Despite how exciting it would be if the “Martian flower” was a fossilized flower or coral, the structure is actually based on mineral interactions versus carbon life forms.
As the NASA APOD page explains
“One theory that has emerged is that the rock is a type of concretion created by minerals deposited by water in cracks or divisions in existing rock. These concretions can be compacted together, can be harder and denser than surrounding rock, and can remain even after the surrounding rock erodes away. The flower structure may also be caused by crystal clusters.
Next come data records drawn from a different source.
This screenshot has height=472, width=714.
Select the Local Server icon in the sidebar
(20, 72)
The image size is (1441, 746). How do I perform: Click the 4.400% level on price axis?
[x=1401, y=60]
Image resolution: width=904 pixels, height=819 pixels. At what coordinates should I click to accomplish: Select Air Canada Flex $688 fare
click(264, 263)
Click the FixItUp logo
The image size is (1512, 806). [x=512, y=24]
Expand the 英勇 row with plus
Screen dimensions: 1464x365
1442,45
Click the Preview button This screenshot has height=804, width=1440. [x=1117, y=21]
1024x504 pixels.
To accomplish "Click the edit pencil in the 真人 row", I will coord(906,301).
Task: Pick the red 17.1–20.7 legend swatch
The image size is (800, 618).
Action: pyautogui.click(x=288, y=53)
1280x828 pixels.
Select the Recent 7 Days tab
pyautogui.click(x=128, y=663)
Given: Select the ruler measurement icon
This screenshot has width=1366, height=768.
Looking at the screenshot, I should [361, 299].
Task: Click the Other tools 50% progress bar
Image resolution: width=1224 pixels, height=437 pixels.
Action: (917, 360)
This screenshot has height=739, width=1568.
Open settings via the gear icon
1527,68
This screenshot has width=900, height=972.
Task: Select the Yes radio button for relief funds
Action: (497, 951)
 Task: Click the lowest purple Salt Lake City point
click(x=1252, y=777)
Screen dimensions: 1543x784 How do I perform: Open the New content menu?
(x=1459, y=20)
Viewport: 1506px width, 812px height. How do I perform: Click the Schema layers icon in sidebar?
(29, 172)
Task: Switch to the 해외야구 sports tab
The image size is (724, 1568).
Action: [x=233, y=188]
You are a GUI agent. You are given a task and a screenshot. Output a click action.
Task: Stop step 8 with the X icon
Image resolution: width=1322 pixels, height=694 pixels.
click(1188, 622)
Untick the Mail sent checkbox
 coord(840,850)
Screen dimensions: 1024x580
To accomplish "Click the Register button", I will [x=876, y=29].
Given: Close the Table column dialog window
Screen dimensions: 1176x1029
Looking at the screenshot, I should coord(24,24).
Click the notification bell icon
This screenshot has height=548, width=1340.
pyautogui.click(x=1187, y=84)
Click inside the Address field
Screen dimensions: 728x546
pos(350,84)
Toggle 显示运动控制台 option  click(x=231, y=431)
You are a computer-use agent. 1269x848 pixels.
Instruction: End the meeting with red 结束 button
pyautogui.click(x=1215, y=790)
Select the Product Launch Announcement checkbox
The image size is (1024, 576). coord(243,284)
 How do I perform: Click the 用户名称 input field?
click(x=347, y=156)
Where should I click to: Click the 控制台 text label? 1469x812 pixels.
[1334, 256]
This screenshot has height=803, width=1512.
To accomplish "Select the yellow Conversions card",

The small rock, named Blackthorn Salt, has similarities to previously imaged Martian pebbles.”
This is also not the first structure of this kind we have found on Mars before as Planetary scientist and Curiosity Mars rover Deputy Project Scientist, Abigail Fraeman, explains in her Tweet thread below.
While not a fossilized flower, coral, or other signs of past organic life, these concretions are still fascinating because it helps us better understand Mars in the past, which can also help us better understand our own world.